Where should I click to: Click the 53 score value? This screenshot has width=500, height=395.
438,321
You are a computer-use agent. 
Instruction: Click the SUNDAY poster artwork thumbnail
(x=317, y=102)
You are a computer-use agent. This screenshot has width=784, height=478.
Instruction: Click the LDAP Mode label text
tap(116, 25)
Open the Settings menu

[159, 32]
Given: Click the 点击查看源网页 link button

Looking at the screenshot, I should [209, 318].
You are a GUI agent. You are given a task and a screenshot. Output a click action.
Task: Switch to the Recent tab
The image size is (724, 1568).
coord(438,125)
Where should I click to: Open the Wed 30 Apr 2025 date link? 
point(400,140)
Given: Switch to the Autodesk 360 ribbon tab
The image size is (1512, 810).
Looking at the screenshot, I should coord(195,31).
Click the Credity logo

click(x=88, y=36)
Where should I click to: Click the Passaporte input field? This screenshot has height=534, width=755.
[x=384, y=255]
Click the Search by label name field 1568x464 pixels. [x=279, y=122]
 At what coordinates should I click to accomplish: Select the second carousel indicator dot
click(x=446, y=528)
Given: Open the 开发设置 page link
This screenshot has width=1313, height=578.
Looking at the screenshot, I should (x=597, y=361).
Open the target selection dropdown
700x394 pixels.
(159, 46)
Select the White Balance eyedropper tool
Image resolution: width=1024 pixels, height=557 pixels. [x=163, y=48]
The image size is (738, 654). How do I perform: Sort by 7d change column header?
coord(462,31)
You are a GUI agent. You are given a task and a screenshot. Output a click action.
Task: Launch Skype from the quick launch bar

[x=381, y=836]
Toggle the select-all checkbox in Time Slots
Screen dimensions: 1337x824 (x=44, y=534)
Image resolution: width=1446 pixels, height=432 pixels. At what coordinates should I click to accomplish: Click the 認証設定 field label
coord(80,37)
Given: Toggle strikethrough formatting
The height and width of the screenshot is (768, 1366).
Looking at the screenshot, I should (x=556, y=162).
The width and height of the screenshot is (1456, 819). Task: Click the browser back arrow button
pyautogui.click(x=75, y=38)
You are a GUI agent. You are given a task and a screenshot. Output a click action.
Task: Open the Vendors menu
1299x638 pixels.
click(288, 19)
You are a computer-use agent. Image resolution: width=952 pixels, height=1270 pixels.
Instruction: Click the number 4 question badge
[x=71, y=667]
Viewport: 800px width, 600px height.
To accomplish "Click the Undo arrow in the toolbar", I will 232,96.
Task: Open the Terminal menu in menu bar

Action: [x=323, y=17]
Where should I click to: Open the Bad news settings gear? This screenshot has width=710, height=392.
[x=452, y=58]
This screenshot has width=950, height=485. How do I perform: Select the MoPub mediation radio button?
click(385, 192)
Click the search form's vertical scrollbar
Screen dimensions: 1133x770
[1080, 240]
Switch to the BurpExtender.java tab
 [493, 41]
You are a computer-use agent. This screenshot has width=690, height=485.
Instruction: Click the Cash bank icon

***

[Exercise] Only the lines from the one containing "The image size is (738, 654)." through the one containing "You are a computer-use agent. Image" are to be retyped, both boundary lines included, with no other material.

[Solution to this task]
The image size is (738, 654). How do I perform: Sort by 7d change column header?
coord(462,31)
You are a GUI agent. You are given a task and a screenshot. Output a click action.
Task: Launch Skype from the quick launch bar

[x=381, y=836]
Toggle the select-all checkbox in Time Slots
Screen dimensions: 1337x824 (x=44, y=534)
Image resolution: width=1446 pixels, height=432 pixels. At what coordinates should I click to accomplish: Click the 認証設定 field label
coord(80,37)
Given: Toggle strikethrough formatting
The height and width of the screenshot is (768, 1366).
Looking at the screenshot, I should (x=556, y=162).
The width and height of the screenshot is (1456, 819). Task: Click the browser back arrow button
pyautogui.click(x=75, y=38)
You are a GUI agent. You are given a task and a screenshot. Output a click action.
Task: Open the Vendors menu
1299x638 pixels.
click(288, 19)
You are a computer-use agent. Image resolution: width=952 pixels, height=1270 pixels.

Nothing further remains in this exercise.